Varsayımsal Dokuzuncu Gezegenin Uyduları Var Mı?
Varsayımsal Dokuzuncu Gezegenin Uyduları Var Mı?

Son yıllarda elde edilen kanıtlar, Güneş Sistemi'nin eteklerinde büyük ve muhtemelen çok karanlık bir şeyin gizlendiğini gösteriyor.

Bu büyük, karanlık şeye Dokuzuncu Gezegen adı verildi ve varlığı, dış Güneş Sisteminin Kuiper Kuşağı'ndaki küçük nesnelerde tespit edilen bazı özel olarak kümelenmiş yörüngelerden anlaşıldı.

Hesaplamalar, nesne her ne ise, Dünya'nın kütlesinin 5 ila 10 katı olduğunu gösteriyor.

Bununla birlikte, dış Güneş Sistemi çok uzaktadır ve içindeki nesneleri tespit etmek çok zordur. Gezegen Dokuz, eğer varsa, Dünya'nın Güneş'e olan uzaklığının 400 ila 800 katı arasında bir yerde Güneş'in yörüngesinde dönüyor olmalıdır. Yani, bilim insanları Dokuzuncu Gezegeni arıyor olsalar da, şimdiye kadar bu nesne herkesten kaçmış durumda.

Bunun olası bir nedeni, Dokuzuncu Gezegenin karanlık bir nesne olması olabilir; örneğin bir kara delik gibi.

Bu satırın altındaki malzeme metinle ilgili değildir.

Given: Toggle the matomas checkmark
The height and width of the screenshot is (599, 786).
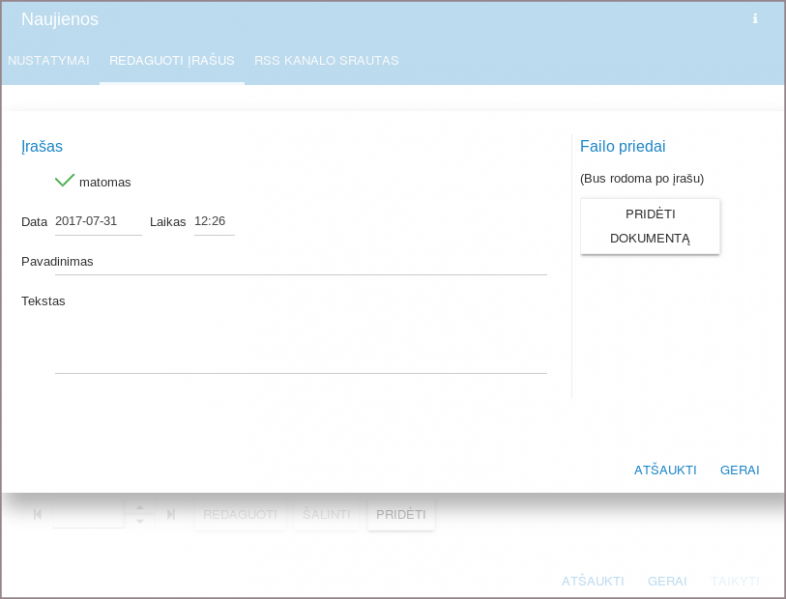Looking at the screenshot, I should (x=65, y=181).
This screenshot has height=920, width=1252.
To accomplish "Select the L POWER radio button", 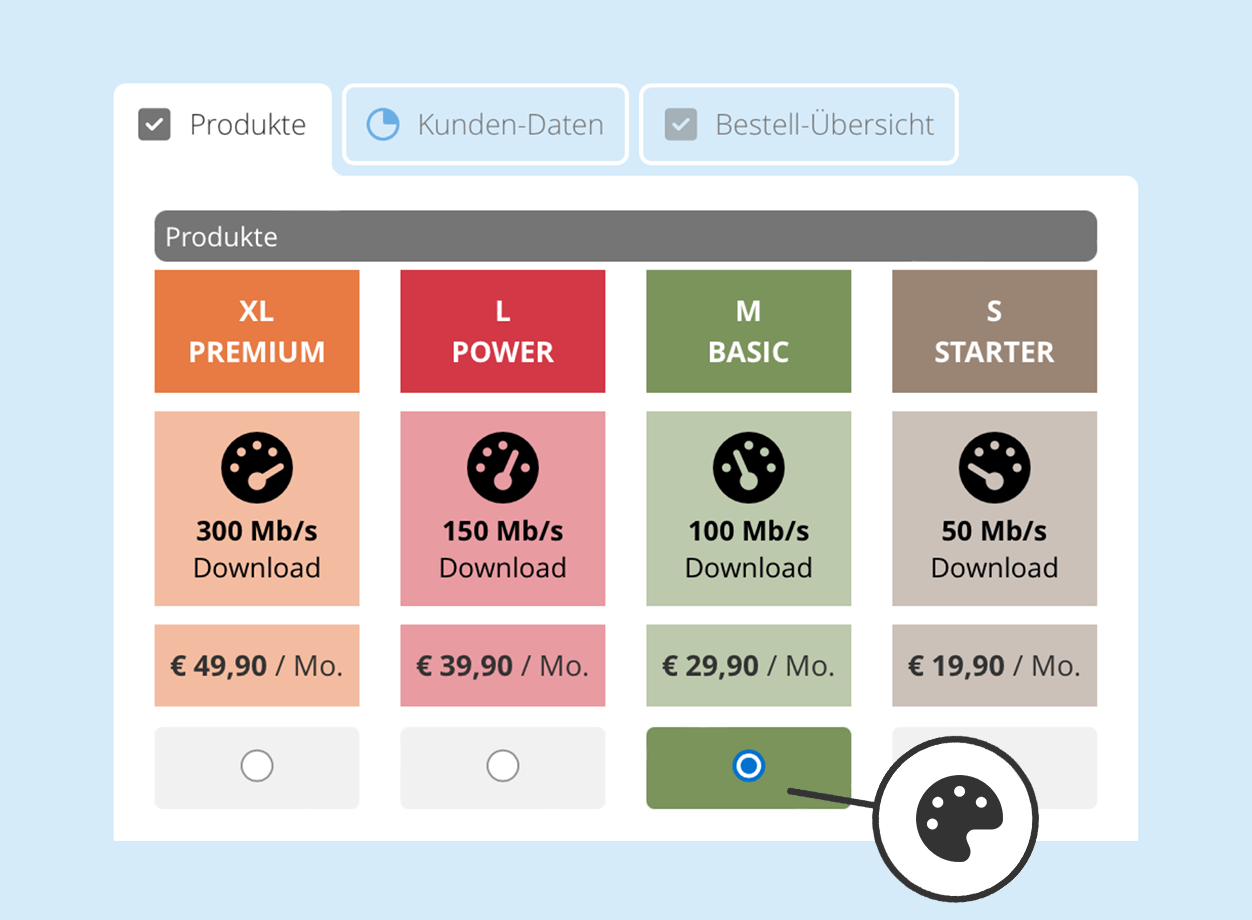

Böyle bir kara delik ışık yaymamakla kalmaz, aynı zamanda son derece küçük olur ve ışığı yansıtabilse bile fark edilmesi neredeyse imkansızdır.

Ancak Çin'deki Hong Kong Eğitim Üniversitesi'nden astronom Man Ho Chan, onun yerini yine de bulabileceğimize inanıyor.

Fotoğraf: Dokuzuncu Gezegenin doğası üzerine spekülasyon yapan 2019 tarihli bir makaleden 5 Dünya kütleli bir kara deliğin şeması. Bu kütlenin bir kara deliği yaklaşık 9 santimetre çapında olacaktır. (Schultz ve Unwin, arXiv, 2019)

Ön baskı sunucusu arXiv'e yüklenen ve The Astrophysical Journal'da basılan bir gazetede ortaya koyduğu dumanı tüten silah, bir şeyin gizemli yığınında görevli bir grup uydu olabilir.

Chan, "Bu makalede, dağınık disk bölgesinde (iç Oort Bulutu ile Kuiper Kuşağı arasında) bir uydu sistemi oluşturmak için Dokuzuncu Gezegen tarafından büyük Neptün ötesi nesneleri (TNO'lar) yakalama olasılığının yüksek olduğunu gösteriyoruz" diye yazıyor.

"Dokuzuncu Gezegenin bir kıyaslama modelini benimseyerek, gelgit etkisinin uyduları önemli ölçüde ısıtabileceğini ve Dokuzuncu Gezegen karanlık bir nesne olsa bile gözlemler için yeterli termal radyo akısı sağlayabildiğini gösteriyoruz."

Güneş Sistemindeki hemen hemen her gezegenin en az bir uydusu vardır. Aslında çoğunda birden fazla var. Dünya sadece bir uydusu olan tek gezegendir. Bazı gezegen dışı cisimlerin de uyduları vardır. Elbette uydularıyla birlikte Plüton da var. Bazı asteroitlerin uyduları bile vardır.

Görünüşe göre Dokuzuncu Gezegenin tahmin edildiği yer, uyduya sahip olması için uygun olmalı.

Chan, varsayılan gezegenin bazı uyduları yakalama olasılığını hesapladı. Hesaplamalarına göre, ortalama olarak, Gezegen Dokuz'un kütlesindeki bir nesne, çapı 140 kilometre kadar veya daha büyük olan 20 nesneyi yakalamalıdır.

Bir gezegen tarafından yakalanan uydular düzensiz, eliptik yörüngelere sahip olma eğilimindedir. Bu, gezegene yaklaştıkça ve uzaklaştıkça Ay'a uygulanan yerçekimi baskılarının değiştiği ve onu yerçekiminin en güçlü olduğu yere doğru uzattığı anlamına gelir.

Bu sürekli değişen stresler ayı içeriden ısıtır. Ve ısı termal radyasyon olarak dağılır. Bu, bir radyo sinyali olarak algılanabilir olmalıdır.

Makale The Astrophysical Journal ile baskı aşamasındadır ve arXiv'den erişilebilir.